Extracted records:
┌──

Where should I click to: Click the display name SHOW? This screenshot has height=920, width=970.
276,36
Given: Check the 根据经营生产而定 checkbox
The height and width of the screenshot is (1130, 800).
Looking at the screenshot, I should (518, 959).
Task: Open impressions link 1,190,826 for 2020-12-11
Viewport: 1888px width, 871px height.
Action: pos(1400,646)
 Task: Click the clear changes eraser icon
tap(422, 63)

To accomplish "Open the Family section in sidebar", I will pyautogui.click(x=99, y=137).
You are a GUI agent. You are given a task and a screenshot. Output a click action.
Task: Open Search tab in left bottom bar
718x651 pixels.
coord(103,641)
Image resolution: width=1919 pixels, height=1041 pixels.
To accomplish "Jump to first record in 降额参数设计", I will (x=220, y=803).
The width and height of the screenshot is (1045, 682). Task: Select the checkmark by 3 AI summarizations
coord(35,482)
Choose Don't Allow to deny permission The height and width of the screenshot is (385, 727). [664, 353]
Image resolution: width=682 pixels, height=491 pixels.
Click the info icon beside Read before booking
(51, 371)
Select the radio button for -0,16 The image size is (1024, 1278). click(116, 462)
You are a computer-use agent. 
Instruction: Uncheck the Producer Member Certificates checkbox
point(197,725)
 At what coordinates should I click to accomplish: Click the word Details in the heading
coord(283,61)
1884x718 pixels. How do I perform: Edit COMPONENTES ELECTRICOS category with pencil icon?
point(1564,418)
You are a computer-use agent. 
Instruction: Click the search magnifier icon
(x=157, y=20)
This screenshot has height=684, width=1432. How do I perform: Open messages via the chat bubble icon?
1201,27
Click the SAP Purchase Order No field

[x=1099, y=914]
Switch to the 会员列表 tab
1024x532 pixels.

└──

- Directions for this task:
Each line from the one containing "Instruction: Uncheck the" through the end of the entries, both included, is to be returned exactly, with no other lines.

- Exercise solution:
Instruction: Uncheck the Producer Member Certificates checkbox
point(197,725)
 At what coordinates should I click to accomplish: Click the word Details in the heading
coord(283,61)
1884x718 pixels. How do I perform: Edit COMPONENTES ELECTRICOS category with pencil icon?
point(1564,418)
You are a computer-use agent. 
Instruction: Click the search magnifier icon
(x=157, y=20)
This screenshot has height=684, width=1432. How do I perform: Open messages via the chat bubble icon?
1201,27
Click the SAP Purchase Order No field

[x=1099, y=914]
Switch to the 会员列表 tab
1024x532 pixels.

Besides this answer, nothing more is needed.